Een bannerij of bannerheerlijkheid is de benaming voor een grondgebied dat in leen was gegeven aan een bannerheer of baanderheer, in de engelse literatuur de knight banneret. Daarbij ging het aanvankelijk om een functie met verplichtingen, rechten en bevoegdheden, ingekaderd in een feodale overeenkomst, niet enkel om een titel. De geschiedenis van het begrip bannerheer is niet precies bekend. Oorspronkelijk werden er edelen mee bedoeld die in het leger van hun leenheer op het slagveld een eigen regiment aan krijgslieden mee moesten nemen en een eigen banier voerden, dat is een vierkante vlag die aan de lans werd bevestigd. Het aantal mannen dat de bannerheren voor het leger van hun leenheer moesten meebrengen was aanzienlijk groter dan dat van andere vazallen.[1] Tegenover deze zware verplichtingen stonden rechten en bevoegdheden over een in leen toegewezen grondgebied.

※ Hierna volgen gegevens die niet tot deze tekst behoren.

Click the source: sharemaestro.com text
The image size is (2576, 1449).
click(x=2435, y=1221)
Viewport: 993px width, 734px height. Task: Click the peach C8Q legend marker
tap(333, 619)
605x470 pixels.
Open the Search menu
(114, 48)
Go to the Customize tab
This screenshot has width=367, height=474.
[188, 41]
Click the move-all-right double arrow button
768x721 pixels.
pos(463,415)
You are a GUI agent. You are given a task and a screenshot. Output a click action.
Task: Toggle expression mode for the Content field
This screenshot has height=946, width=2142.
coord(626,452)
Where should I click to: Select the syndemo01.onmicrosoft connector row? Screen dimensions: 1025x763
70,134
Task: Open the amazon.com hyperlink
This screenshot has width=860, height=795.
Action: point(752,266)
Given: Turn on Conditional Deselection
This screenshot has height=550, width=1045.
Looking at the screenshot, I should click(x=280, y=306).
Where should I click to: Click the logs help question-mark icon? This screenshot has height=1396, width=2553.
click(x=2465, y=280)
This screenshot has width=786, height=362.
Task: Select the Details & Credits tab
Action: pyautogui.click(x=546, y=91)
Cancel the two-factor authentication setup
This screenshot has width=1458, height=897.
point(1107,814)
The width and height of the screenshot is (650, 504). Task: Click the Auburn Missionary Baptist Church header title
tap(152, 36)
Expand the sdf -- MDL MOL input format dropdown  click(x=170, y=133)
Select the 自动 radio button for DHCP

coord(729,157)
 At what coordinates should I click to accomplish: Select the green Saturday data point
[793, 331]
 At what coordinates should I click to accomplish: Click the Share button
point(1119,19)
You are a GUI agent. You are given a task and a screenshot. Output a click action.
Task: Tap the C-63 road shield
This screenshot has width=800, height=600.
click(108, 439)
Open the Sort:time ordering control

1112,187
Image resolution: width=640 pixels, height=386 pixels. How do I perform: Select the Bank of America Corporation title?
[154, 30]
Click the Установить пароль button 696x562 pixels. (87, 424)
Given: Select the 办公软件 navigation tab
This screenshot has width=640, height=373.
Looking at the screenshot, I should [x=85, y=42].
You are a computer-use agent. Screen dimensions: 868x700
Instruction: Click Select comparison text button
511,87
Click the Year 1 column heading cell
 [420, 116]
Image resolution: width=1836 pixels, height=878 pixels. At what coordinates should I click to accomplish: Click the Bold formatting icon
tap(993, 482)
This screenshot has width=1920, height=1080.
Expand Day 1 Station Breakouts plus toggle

Sommigen nemen aan dat de bannerheren oorspronkelijk even hoog in rang waren als de Gelderse landsheren en langzaam door dezen naar een lagere rang zijn geschoven. Anderen gaan ervan uit dat de titel bannerheer pas in de vijftiende eeuw werd gebruikt om zich te onderscheiden van gewone ridders, met het recht van vertegenwoordiging in de Staten Generaal.
De functie was enigszins vergelijkbaar met die baron. De titel baron in Brabant was verbonden aan een persoon, terwijl de Gelderse titel baanderheer verbonden was met een bepaald gebied. De stand der baanderheren splitste zich rond 1500 van de ridderschap af toen vier families zich wisten te onderscheiden van de andere riddermatigen.
Het graafschap Zutphen kende vier bannerijen:
- de Bannerij van den Bergh
- de Bannerij van Baer
- de Bannerij van Wisch, ontstaat later naast Bergh in het graafschap Lohn
- de Bannerij van Bronckhorst
Daarnaast noemde in Gelderland Batenburg zich een bannerij. Dit is echter eeuwenlang betwist en anno 2014 nog steeds betwist.[2]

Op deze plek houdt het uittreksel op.